Pasta: Baked Macaroni and Eggplant Neapolitan

posted by SandyOH 08-16-100 6:53 AM

* Exported from MasterCook *
Baked Macaroni and Eggplant Neapolitan
Recipe By : Creamette Pasta
Serving Size : 6 Preparation Time :0:00
Categories : Pasta/Rice
Amount Measure Ingredient -- Preparation Method
-------- ------------ --------------------------------
1/2 package Creamette elbow macaroni (1-lb.) -- uncooked
1 medium eggplant -- peeled and thinly
2 tablespoons olive oil
1 jar Classico or other pasta sauce (26-oz.)
2 cups shredded Mozzarella cheese (8-oz.)
6 tablespoons grated Parmesan cheese

Cook elbow macaroni as package directs; drain. Preheat oven to 425 F.

In a large skillet, cook eggplant, a few slices at a time, in olive oil until well browned. Drain on paper towels; keep warm.

Reserving 1 cup pasta sauce, combine remaining sauce with cooked macaroni.

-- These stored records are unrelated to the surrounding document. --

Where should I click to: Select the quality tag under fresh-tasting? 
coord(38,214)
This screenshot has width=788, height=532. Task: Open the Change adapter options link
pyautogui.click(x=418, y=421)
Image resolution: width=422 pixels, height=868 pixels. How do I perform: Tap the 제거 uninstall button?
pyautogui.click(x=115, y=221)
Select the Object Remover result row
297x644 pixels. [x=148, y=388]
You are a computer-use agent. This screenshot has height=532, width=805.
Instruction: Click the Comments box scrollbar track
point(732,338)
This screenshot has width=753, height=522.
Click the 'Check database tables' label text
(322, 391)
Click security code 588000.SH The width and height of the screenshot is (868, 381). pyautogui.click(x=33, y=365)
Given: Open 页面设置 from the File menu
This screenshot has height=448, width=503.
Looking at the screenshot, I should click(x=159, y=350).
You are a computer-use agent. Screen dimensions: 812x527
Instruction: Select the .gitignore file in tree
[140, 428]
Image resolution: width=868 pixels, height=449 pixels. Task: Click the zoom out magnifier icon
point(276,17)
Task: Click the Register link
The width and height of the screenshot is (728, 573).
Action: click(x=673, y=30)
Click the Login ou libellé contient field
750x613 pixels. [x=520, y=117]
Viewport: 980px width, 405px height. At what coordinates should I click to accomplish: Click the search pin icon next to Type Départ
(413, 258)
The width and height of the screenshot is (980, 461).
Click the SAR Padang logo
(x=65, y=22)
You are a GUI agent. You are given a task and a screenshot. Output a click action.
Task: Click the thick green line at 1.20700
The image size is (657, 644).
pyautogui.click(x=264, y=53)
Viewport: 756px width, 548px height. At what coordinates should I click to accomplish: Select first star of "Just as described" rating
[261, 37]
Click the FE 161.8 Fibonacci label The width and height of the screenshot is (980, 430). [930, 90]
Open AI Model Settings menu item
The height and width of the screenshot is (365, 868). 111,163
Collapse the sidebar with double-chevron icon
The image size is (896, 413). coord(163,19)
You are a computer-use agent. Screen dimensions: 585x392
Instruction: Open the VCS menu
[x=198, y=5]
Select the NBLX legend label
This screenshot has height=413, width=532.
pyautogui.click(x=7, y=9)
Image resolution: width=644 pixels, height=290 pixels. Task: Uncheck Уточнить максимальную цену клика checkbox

In a 2-quart baking dish, layer half the macaroni mixture, 3/4 cup Mozzarella, half the eggplant and 2 tablespoons Parmesan cheese; repeat layers. Top with reserved pasta sauce and remaining 1/2 cup Parmesan cheese. Bake uncovered 15 minutes or until hot and bubbly. Refrigerate leftovers.